(Requirement): Find "536x412 pixels.", then copy its line and every later line of the entries exactly through the end, leaving all pictures out.

(Available data):
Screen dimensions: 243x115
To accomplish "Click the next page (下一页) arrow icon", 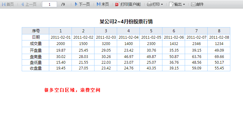I will coord(76,4).

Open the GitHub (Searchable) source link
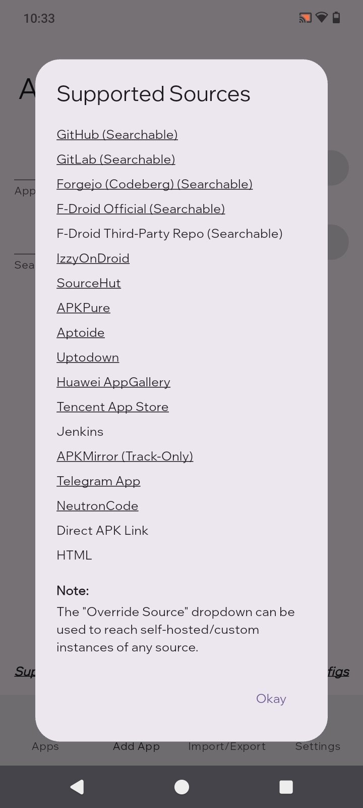[117, 135]
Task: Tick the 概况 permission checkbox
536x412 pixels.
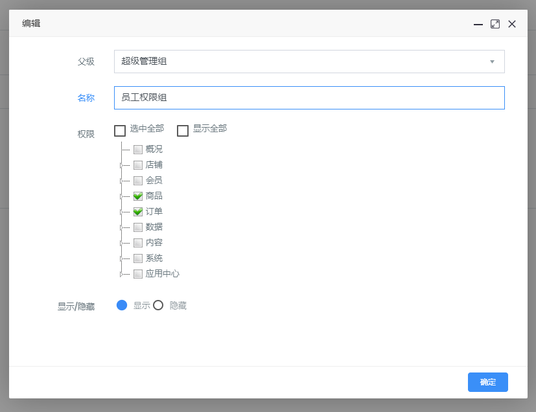Action: click(138, 150)
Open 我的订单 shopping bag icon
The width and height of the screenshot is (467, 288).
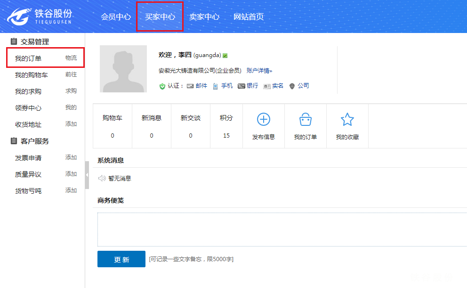(305, 120)
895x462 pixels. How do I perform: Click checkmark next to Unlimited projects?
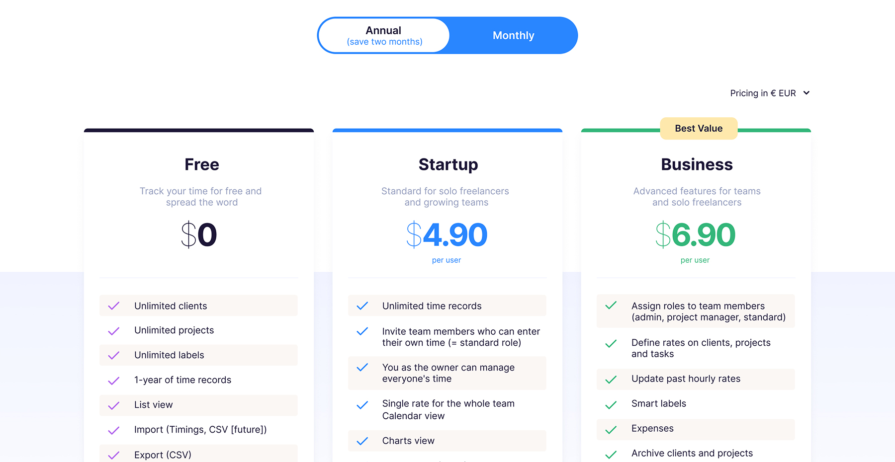point(114,331)

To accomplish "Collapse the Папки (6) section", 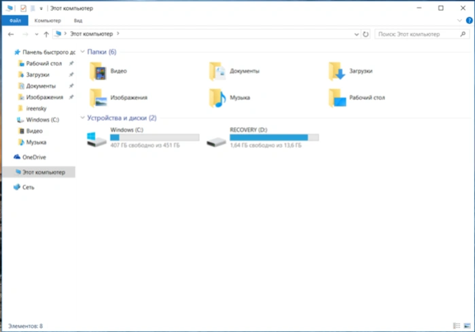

(Problem solution):
536x412 pixels.
Action: click(138, 150)
Open 我的订单 shopping bag icon
The width and height of the screenshot is (467, 288).
(305, 120)
895x462 pixels. How do I perform: Click checkmark next to Unlimited projects?
point(114,331)

To accomplish "Collapse the Папки (6) section", 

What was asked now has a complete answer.